## Work required
Could you count the lines in the entries beneath that hold the word "screenshot"? Respond with the number alone.

## The data
▼
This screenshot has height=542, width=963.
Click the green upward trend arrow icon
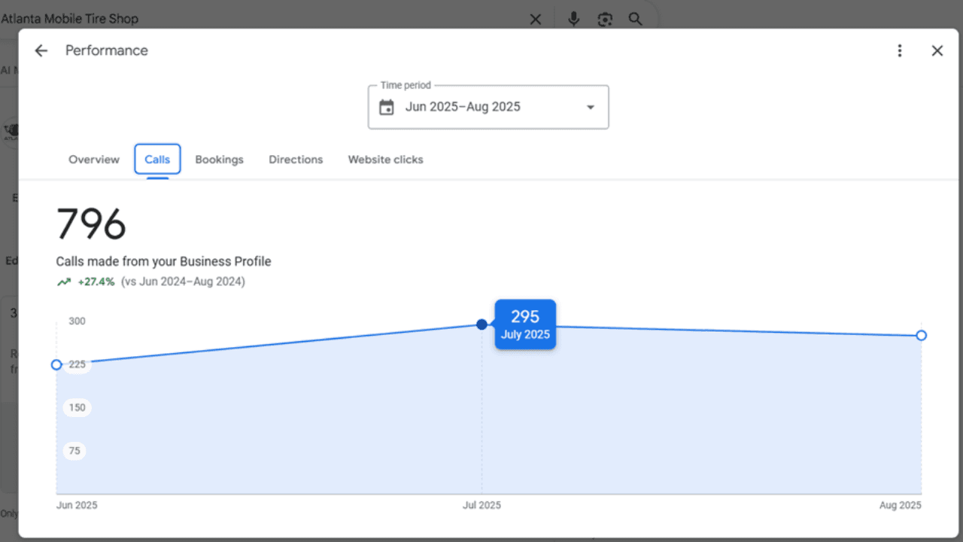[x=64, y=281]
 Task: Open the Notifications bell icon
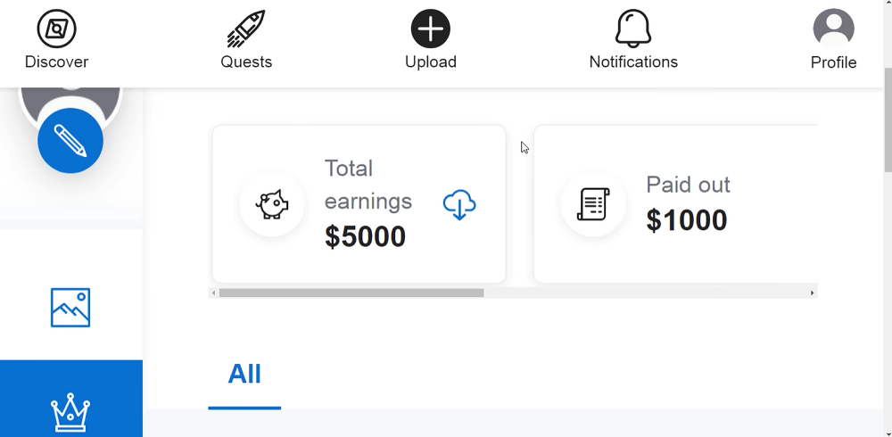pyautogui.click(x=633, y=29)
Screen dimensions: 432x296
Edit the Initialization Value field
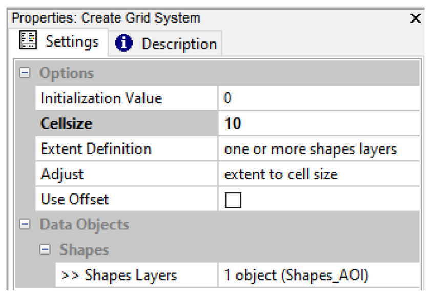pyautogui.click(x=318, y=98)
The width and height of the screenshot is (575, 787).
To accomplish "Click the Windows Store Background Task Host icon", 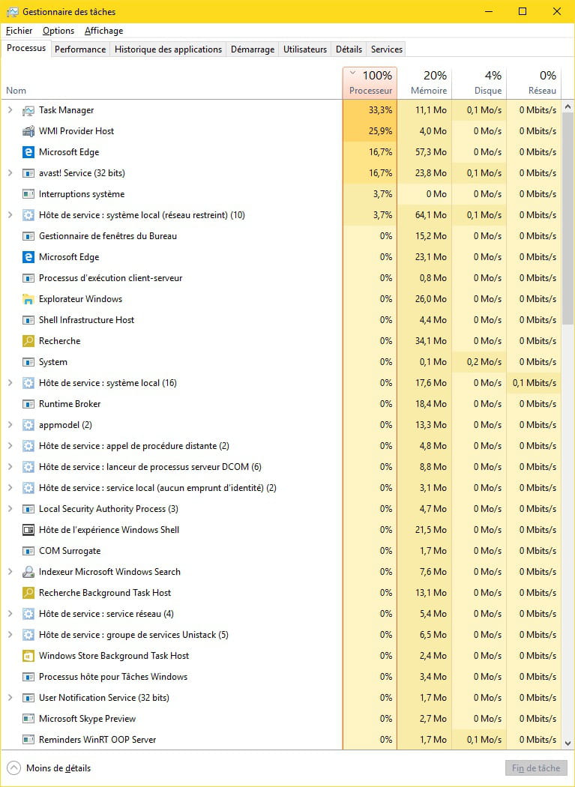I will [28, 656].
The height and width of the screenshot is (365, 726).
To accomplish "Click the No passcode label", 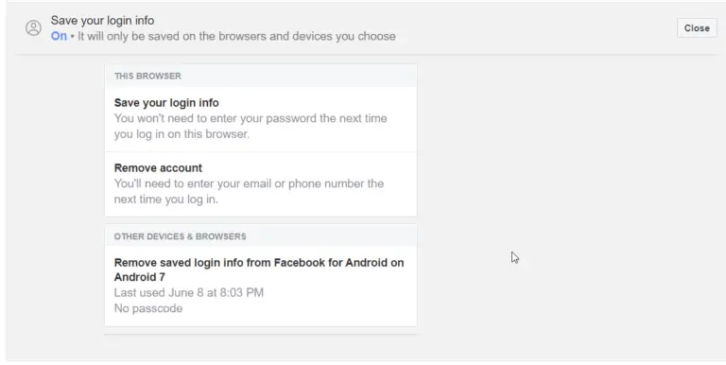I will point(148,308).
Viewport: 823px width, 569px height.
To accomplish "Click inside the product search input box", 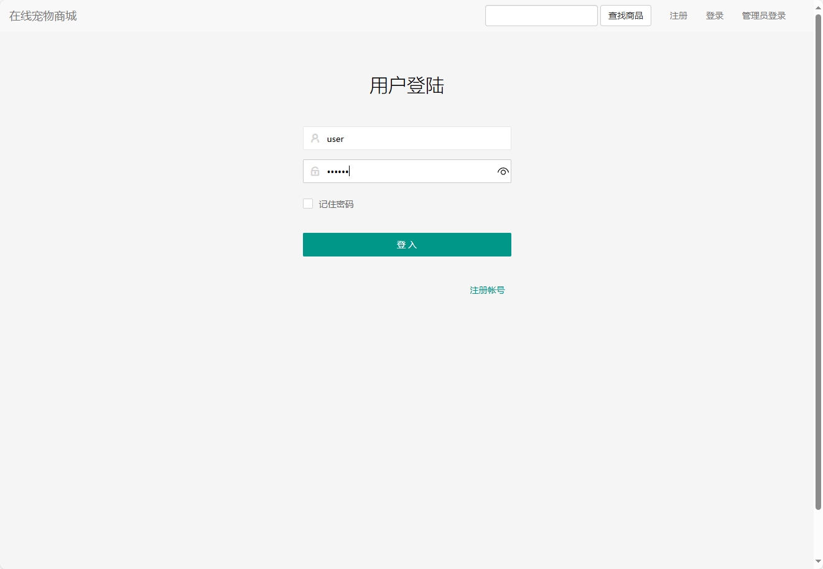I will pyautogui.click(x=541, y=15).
▲
▼
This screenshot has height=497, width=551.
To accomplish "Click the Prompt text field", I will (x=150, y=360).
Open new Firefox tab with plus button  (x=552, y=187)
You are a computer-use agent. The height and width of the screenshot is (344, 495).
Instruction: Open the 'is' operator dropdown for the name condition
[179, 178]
▲
## Result of the exercise
5